9-1-1: Lone Star Season 4 Episode 6, “This is Not a Drill,” could have been a welcome departure from what the season has been so far. Sadly the episode ends up being more of the same. There are so many opportunities for this show to be better. This episode turns out not to be the transition moment it could have been. Unfortunately, this season continues to lean into the weakest elements of the show.
More Owen Show, More Problems
The Owen (Rob Lowe) continues. It’s such a weird experience watching this character finally be a tiny bit self-reflective about his experience as a 9/11 responder. Of course, the character immediately takes this out on his team. The 126 rallies around their Captain. However, it feels cheap at this moment to have them so sympathy for this man who directs his grief outwards.
This could have been an opportunity for Owen to lean into vulnerability and reflect on his loss. The case he’s been following would certainly be triggering after everything the character has been through. Instead, Owen is just allowed to be himself unchecked and unchallenged in any way. He’s still presented as the good guy, no questions asked.

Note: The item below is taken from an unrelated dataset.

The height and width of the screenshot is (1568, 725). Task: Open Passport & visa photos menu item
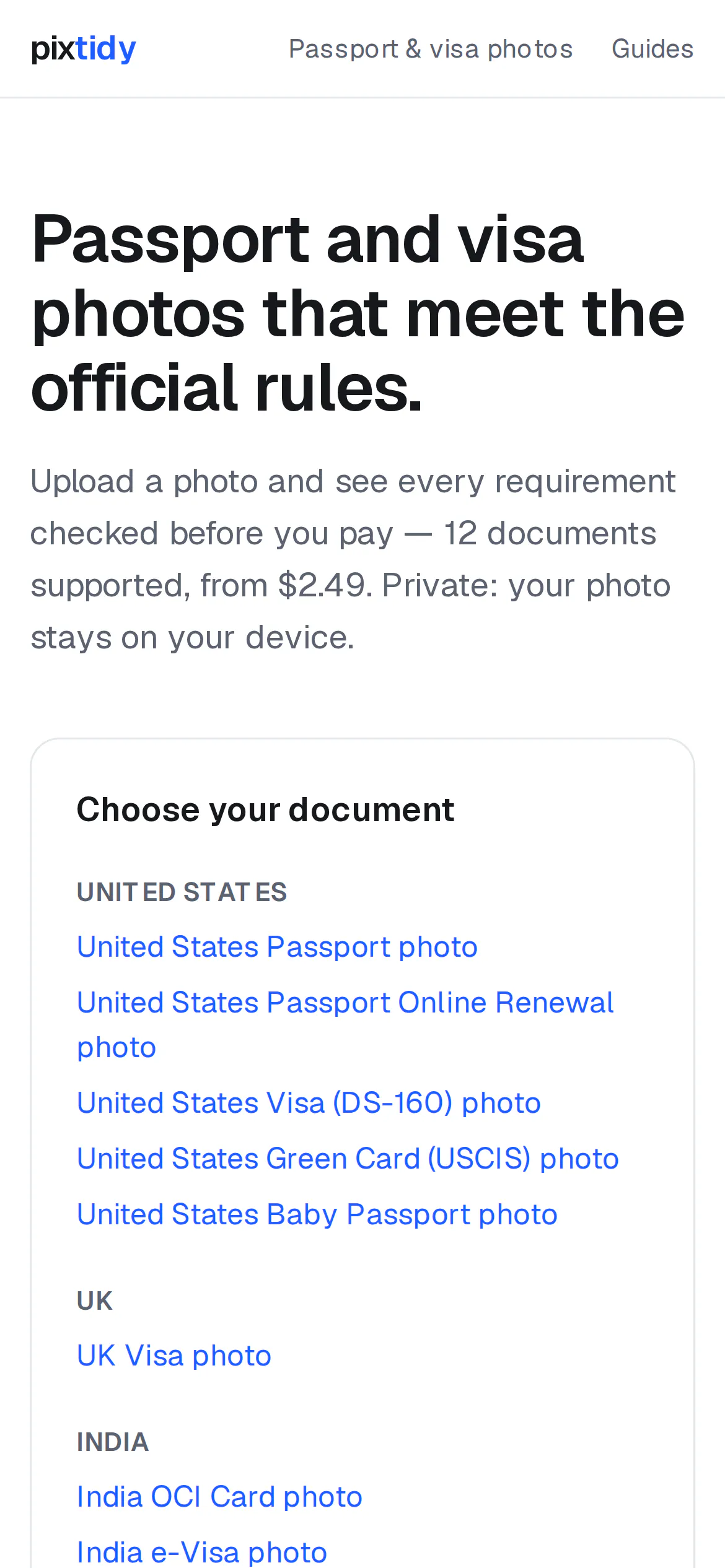(431, 49)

There is something at least a little bit objectionable about the way the terrorist storyline is framed. This story was an opportunity to interrogate white supremacy; how it works and where it resides. There could have been a topical commentary on the fact that these reprehensible views are found in all walks of life.
9-1-1: Lone Star Season 4 Episode 6, “This is Not a Drill,” instead makes someone at least adjacent to white supremacy the victim. We are asked to feel sorry for the fact that this man has to go to jail and watch his son grow up from behind bars. The truth is, this character is a grown adult who made his own choices. Many of us are lost and fatherless. That doesn’t mean we all seek comfort in racism and violence.
Captain Judd to the Rescue
Judd (Jim Parrack) doesn’t actually come to the rescue as captain. He does, but that isn’t the focus of the story. This episode is further proof that Judd is actually who is best suited to be captain. He has the perfect combination of experience and temperament. Judd gets a chance to prove he’s able to stay cool under pressure. He really does roll with all of the punches on this episode. A lesser leader would freak out and pull at least several Owens along the way.
9-1-1: Lone Star continues to make the same mistakes and expects different results. The further this show strays from its roots, the harder it is to maintain cohesive, character-driven stories. The fact that this show keeps missing opportunities to showcase compelling narratives is disheartening, to say the least. We need a few more fires and fewer Owen-centered pity parties.
9-1-1: Lone Star airs Tuesdays at 8/7c on Fox.